§ **AIM OF THE TASK**
Please output exactly the lines from the one containing "Task: Click the Alles abwählen link" through the end of the records below, leaving out any pictures.

§ **STORED DATA**
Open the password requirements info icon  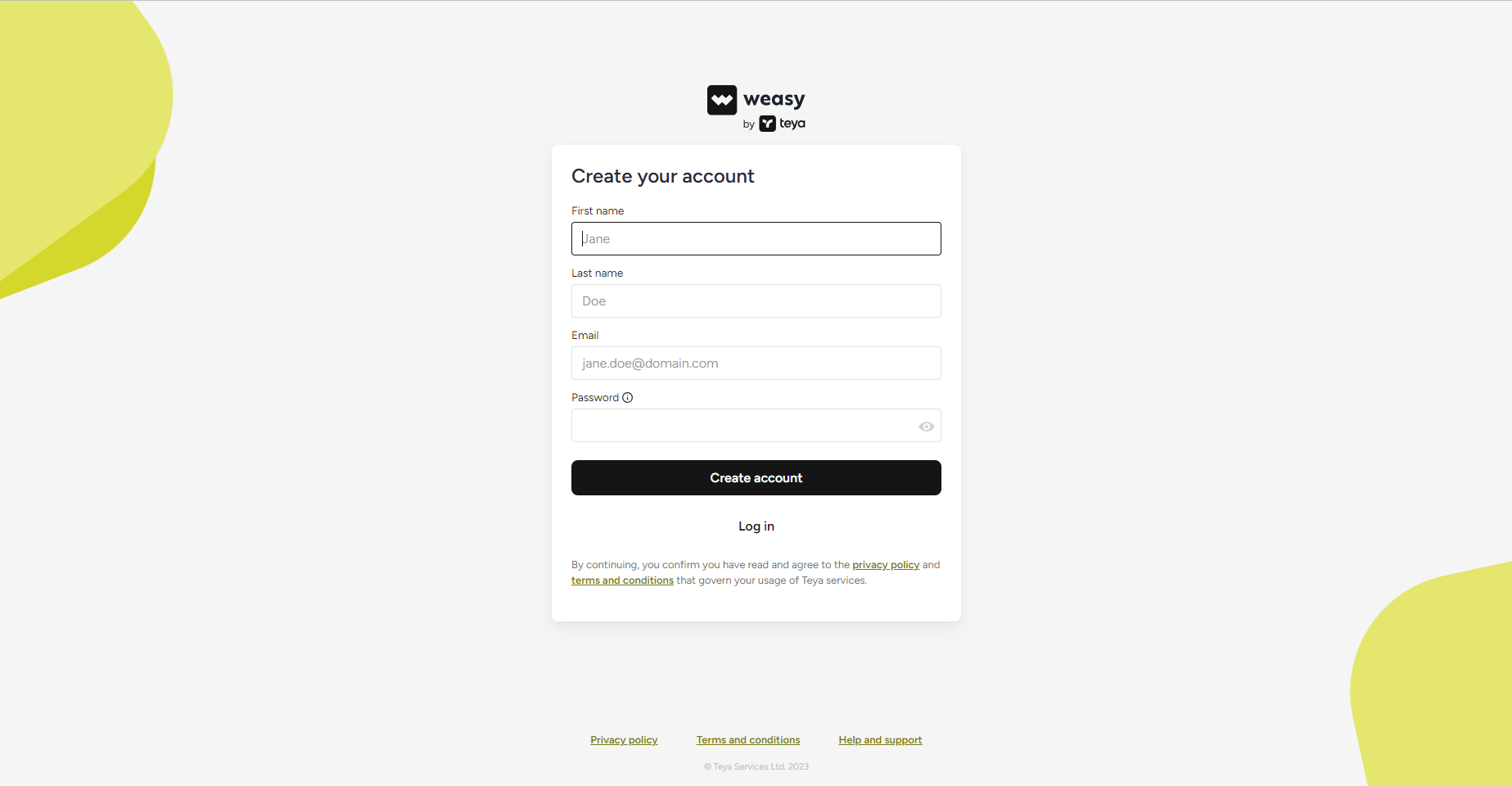tap(628, 398)
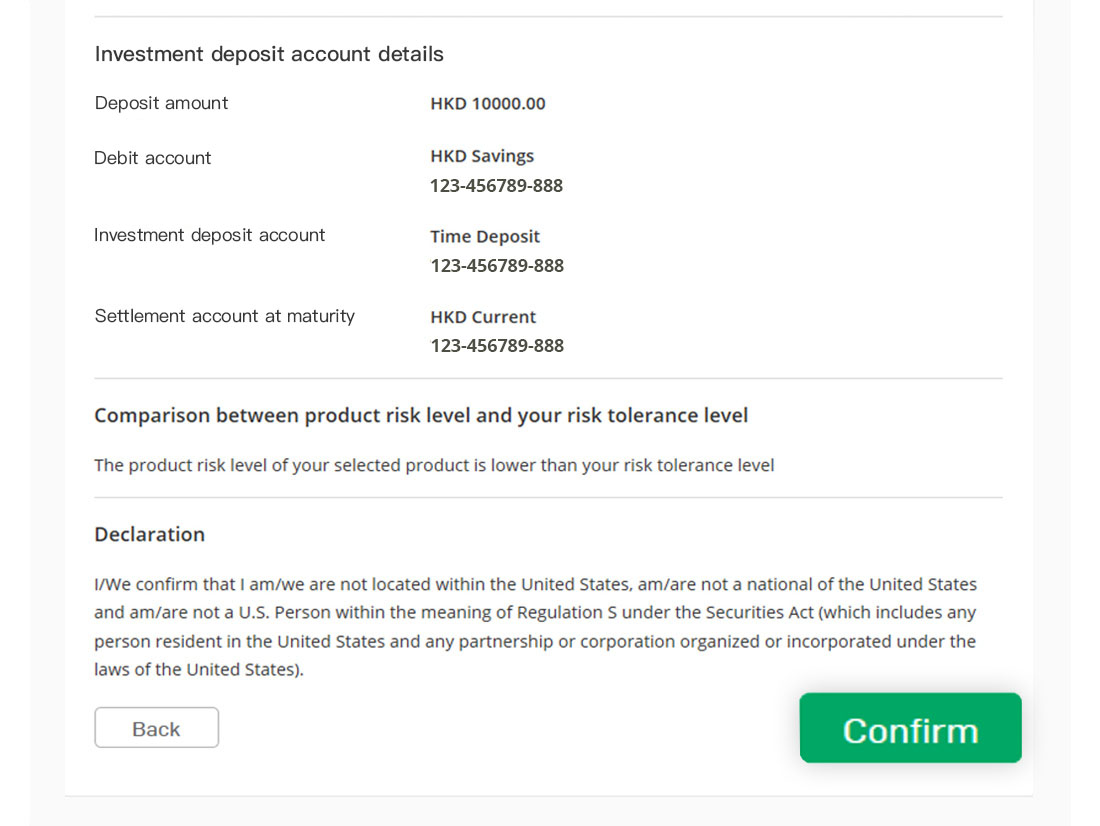Image resolution: width=1100 pixels, height=826 pixels.
Task: Click the HKD Current settlement account name
Action: point(483,317)
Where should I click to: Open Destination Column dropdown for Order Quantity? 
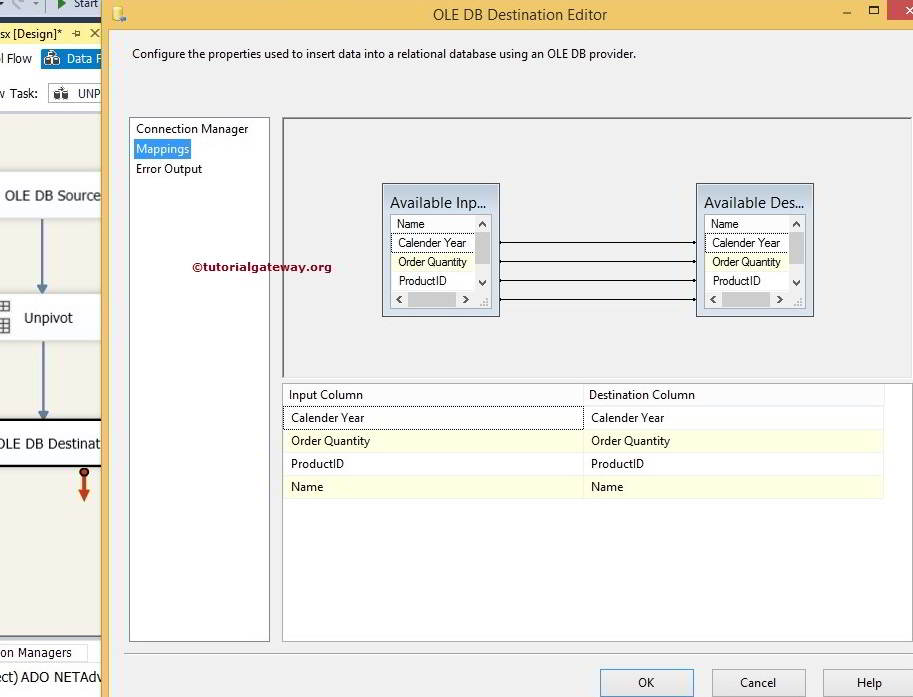(733, 441)
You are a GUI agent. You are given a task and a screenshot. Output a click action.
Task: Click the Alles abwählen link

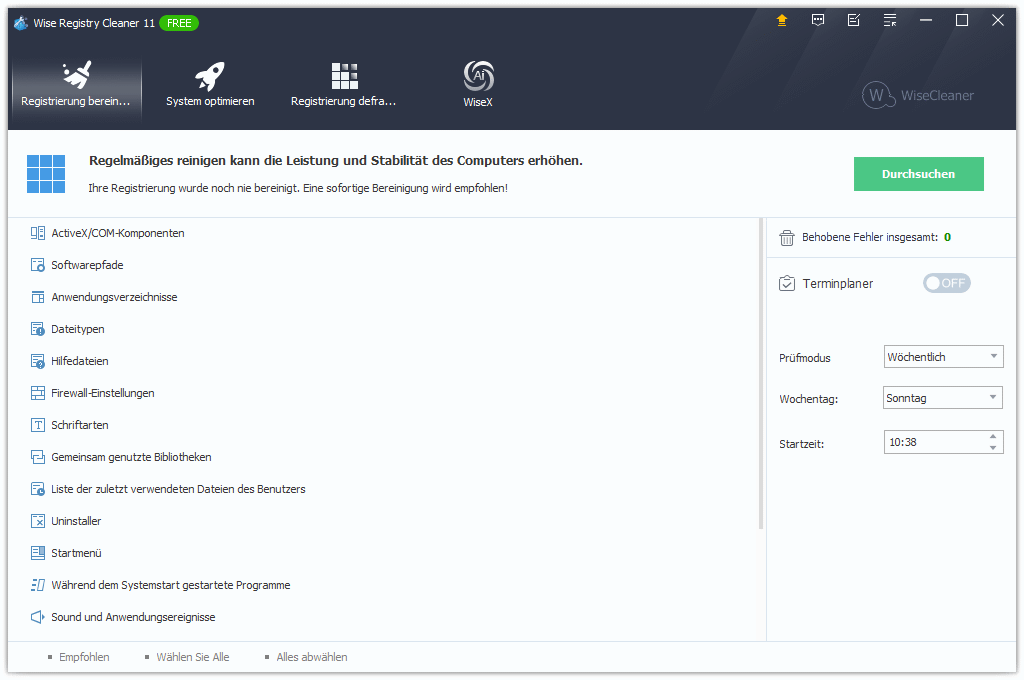(311, 657)
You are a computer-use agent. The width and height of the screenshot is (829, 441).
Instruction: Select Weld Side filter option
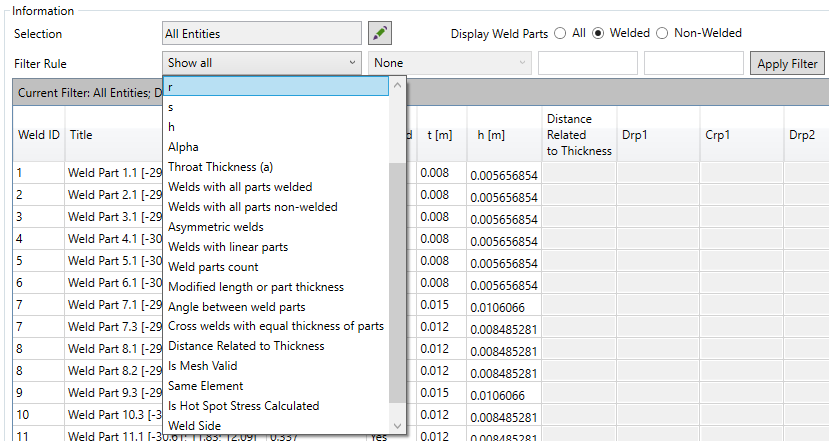coord(194,426)
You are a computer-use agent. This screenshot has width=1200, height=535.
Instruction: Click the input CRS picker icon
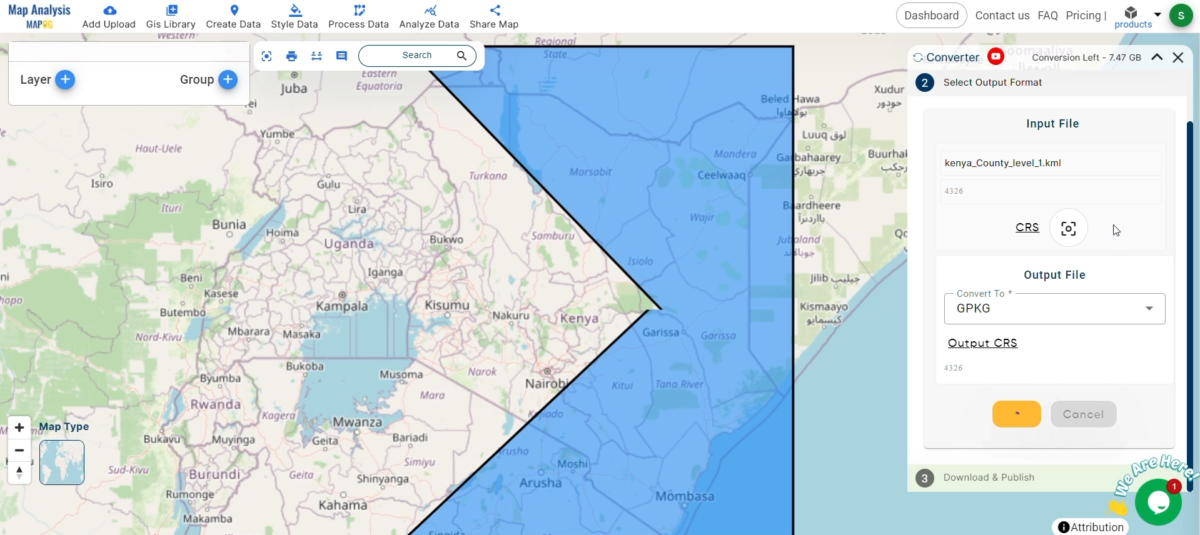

§ **ANSWER SECTION**
Task: Click the Alles abwählen link

(311, 657)
You are a computer-use agent. The width and height of the screenshot is (829, 441).
Instruction: Select Weld Side filter option
coord(194,426)
You are a computer-use agent. This screenshot has width=1200, height=535.
Instruction: Click the input CRS picker icon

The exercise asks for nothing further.